Dans 19:30 (2010), Aleksandra Domanović considère cette notion à travers sa propre expérience et l’histoire de sa Yougoslavie natale. Le titre provient du créneau horaire du journal télévisé yougoslave du soir, lorsque tout le pays prenait le temps de regarder l’émission. Regarder le journal télévisé a pris d’autant plus d’importance dans la routine quotidienne des gens lorsque les tensions ethniques se sont exacerbées à la fin des années 1980, mais cette routine, comme beaucoup d’autres normes sociales unificatrices, s’est dissoute en même temps que la Yougoslavie dans un conflit ouvert. 
 

domanovic ©Domanovic

Vers 1995, la musique de danse électronique est devenue populaire dans l’ex-Yougoslavie (en retard sur le reste du monde, en partie en raison de l’isolement international des républiques belligérantes) et les jeunes ont franchi les nouvelles frontières pour participer à des fêtes et danser sur de la techno sans paroles et répétitive, un genre musical libre de toute association nationale. Lorsque l’information est accessible à tout moment, le journal télévisé perd son pouvoir de créer une expérience simultanée et partagée par une multitude de personnes. Mais les événements en direct comme les raves, souligne Domanović, détiennent toujours ce pouvoir.
19:30 est sa tentative de réconcilier le passé et le présent.

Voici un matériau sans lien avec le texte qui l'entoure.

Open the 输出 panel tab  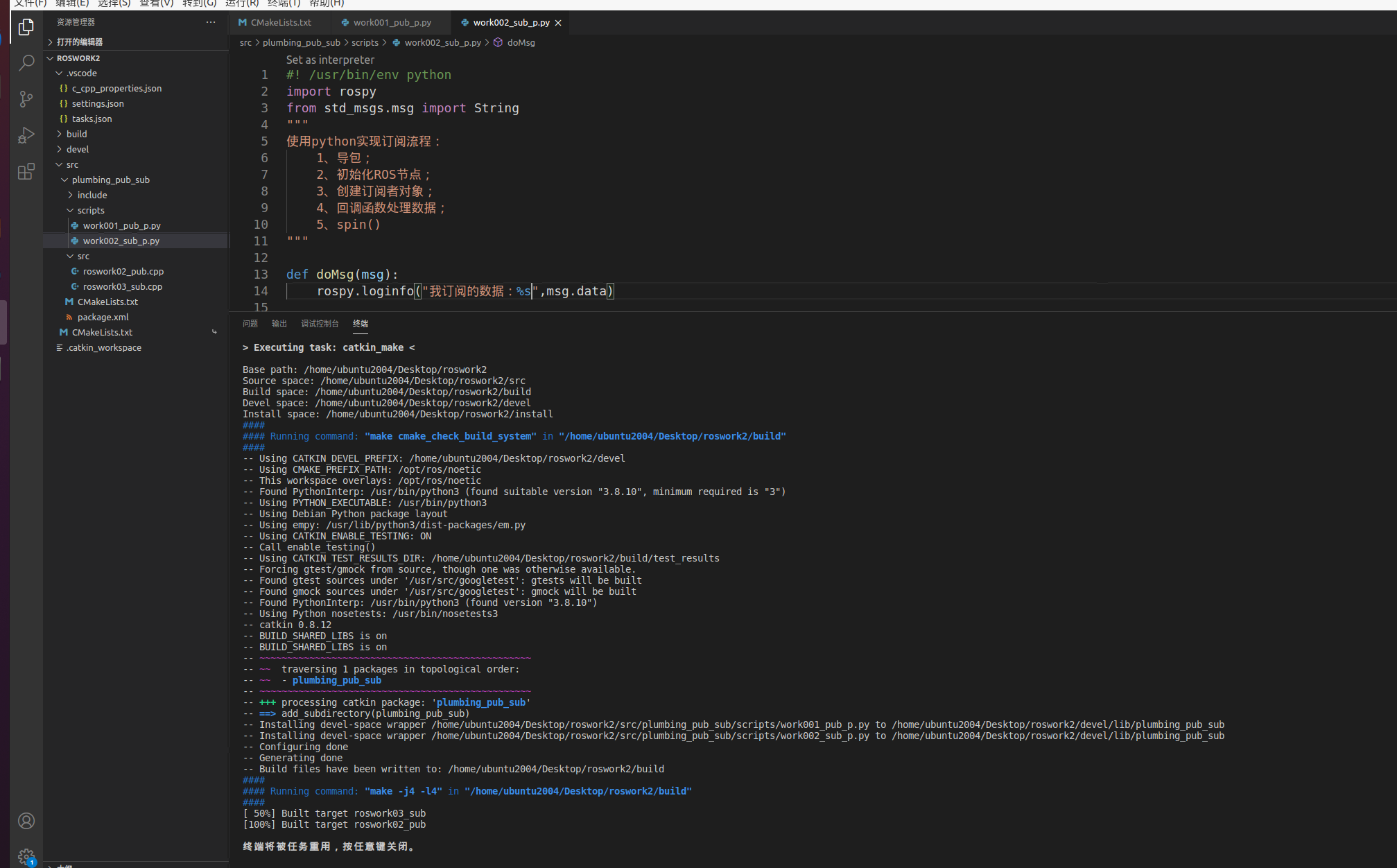279,324
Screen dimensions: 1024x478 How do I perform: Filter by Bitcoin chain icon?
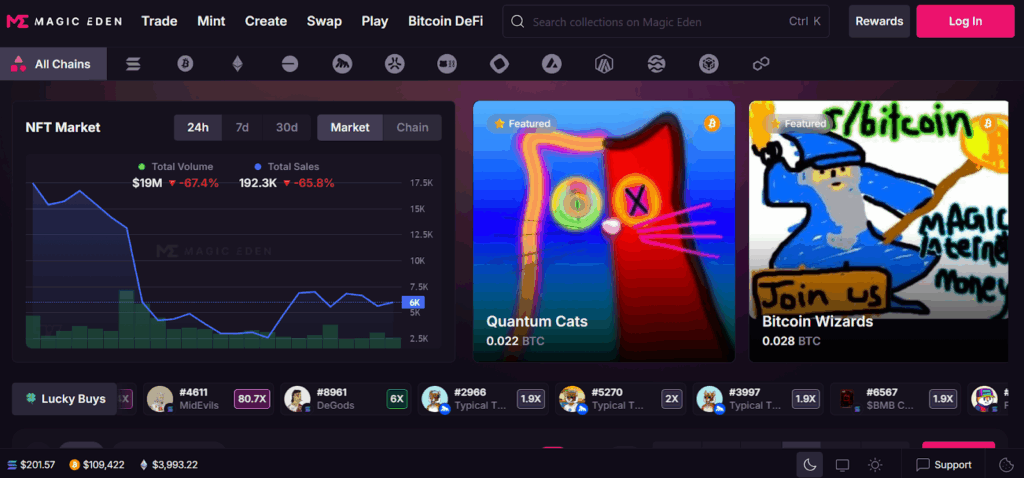coord(185,64)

En 2009, Domanović a voyagé dans toute l’ex-Yougoslavie pour collecter des « idents », les séquences graphiques d’introduction qui précèdent les émissions d’information. Son processus de recherche l’a amenée à se rendre dans des stations de télévision, des archives nationales et même chez des particuliers, ce qui lui a permis de constituer une vaste collection d’idents annotée de détails historiques. Après avoir rassemblé la collection, Domanović a contacté des DJ technos et leur a demandé d’utiliser les idents comme échantillons et de les mixer dans leur musique.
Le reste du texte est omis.